===== EXCERPT TO READ =====

Single by Glenn Medeiros featuring Bobby Brown

from the album Glenn Medeiros (1990)
- B-side: "Victim of Love"
- Released: May 8, 1990
- Genre: New jack swing
- Length: 3:38
- Label: MCA, Amherst
- Songwriters: Antonina Armato, Bobby Brown, Ian Prince
- Producers: Denny Diante, Ian Prince

Glenn Medeiros singles chronology
| "Nothing's Gonna Change My Love for You" (1987) | "She Ain't Worth It" (1990) | "All I'm Missing Is You" (1990) |

Bobby Brown singles chronology
| "Rock Wit'cha" (1989) | "She Ain't Worth It" (1990) | "Stone Cold Gentleman" (1991) |

= She Ain't Worth It =

1990 single by Glenn Medeiros

"She Ain't Worth It" is a song by American recording artist Glenn Medeiros featuring a rap from American R&B artist Bobby Brown. The song reached No. 1 for two weeks on the US Billboard Hot 100, becoming Medeiros' only No. 1 hit in the United States, and the second and last No. 1 hit where Brown has received credit as an artist, after "My Prerogative". The single also reached the top 20 on the UK Singles Chart, where Medeiros had previously reached number one with "Nothing's Gonna Change My Love for You", and peaked within the top 10 in Australia, Canada, Finland, and Ireland.

=====

**QUESTIONS:**
**1)** Summarize the text on "She Ain't Worth It" in two sentences.
**2)** Continue the text on "She Ain't Worth It" from its final sentence.

===== DATASET RECORDS =====

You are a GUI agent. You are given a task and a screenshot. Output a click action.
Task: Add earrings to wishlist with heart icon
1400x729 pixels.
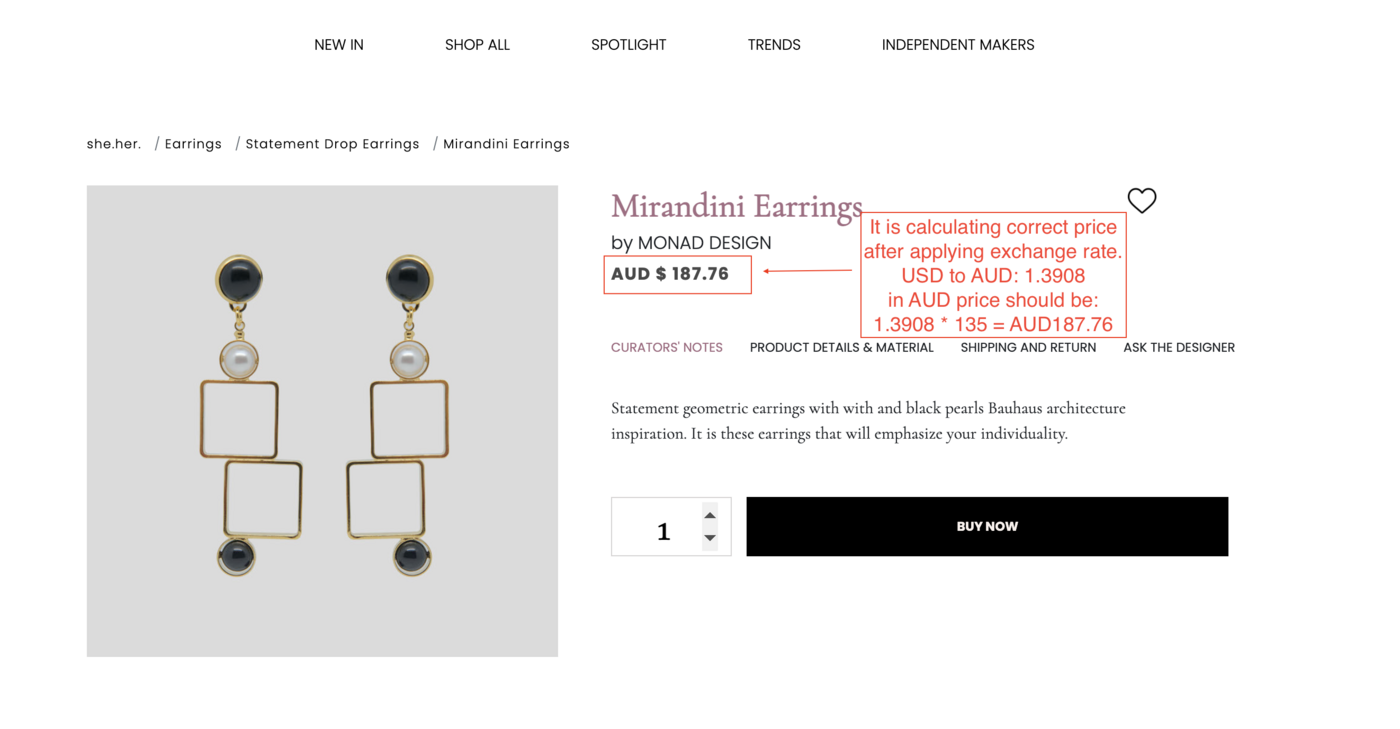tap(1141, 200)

=====
===== DATASET RECORDS =====

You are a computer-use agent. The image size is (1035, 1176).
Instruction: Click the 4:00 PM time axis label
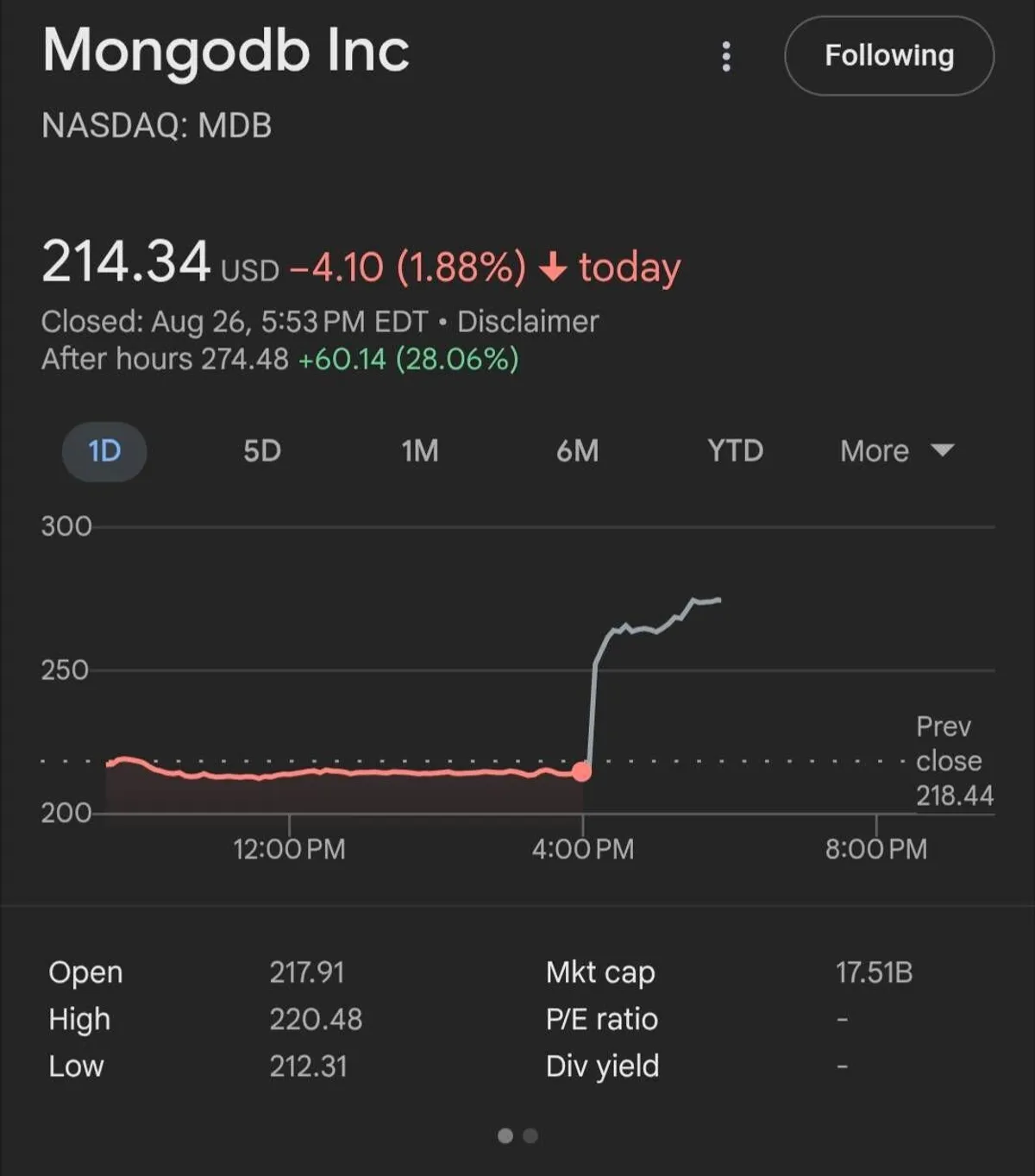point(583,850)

=====

**TASK ANSWERS:**
**1)** "She Ain't Worth It" is a new jack swing single by Glenn Medeiros featuring a rap from Bobby Brown, released on May 8, 1990, from the album Glenn Medeiros. It held No. 1 on the US Billboard Hot 100 for two weeks, becoming Medeiros' only US No. 1, and it also reached the top 20 on the UK Singles Chart and the top 10 in Australia, Canada, Finland, and Ireland.

**2)**
==Charts==
===Weekly charts===

| Chart (1990–1991) | Peak position |
|---|---|
| Australia (ARIA) | 8 |
| Belgium (Ultratop 50 Flanders) | 21 |
| Canada Top Singles (RPM) | 9 |
| Europe (Eurochart Hot 100) | 24 |
| Finland (Suomen virallinen lista) | 9 |
| Ireland (IRMA) | 9 |
| Netherlands (Dutch Top 40) | 12 |
| Netherlands (Single Top 100) | 12 |
| New Zealand (Recorded Music NZ) | 14 |
| UK Singles (Official Charts) | 12 |
| US Billboard Hot 100 | 1 |
| US Hot Black Singles (Billboard) | 43 |
| US Cash Box Top 100 | 1 |
| West Germany (GfK) | 15 |

===Year-end charts===

| Chart (1990) | Position |
|---|---|
| Canada Top Singles (RPM) | 89 |
| US Billboard Hot 100 | 24 |
| US Cash Box Top 100 | 28 |

==Certifications==

| Region | Certification | Certified units/sales |
| Australia (ARIA) | Gold | 35,000^{^} |
| United States (RIAA) | Gold | 500,000^{^} |
^{^} Shipments figures based on certification alone.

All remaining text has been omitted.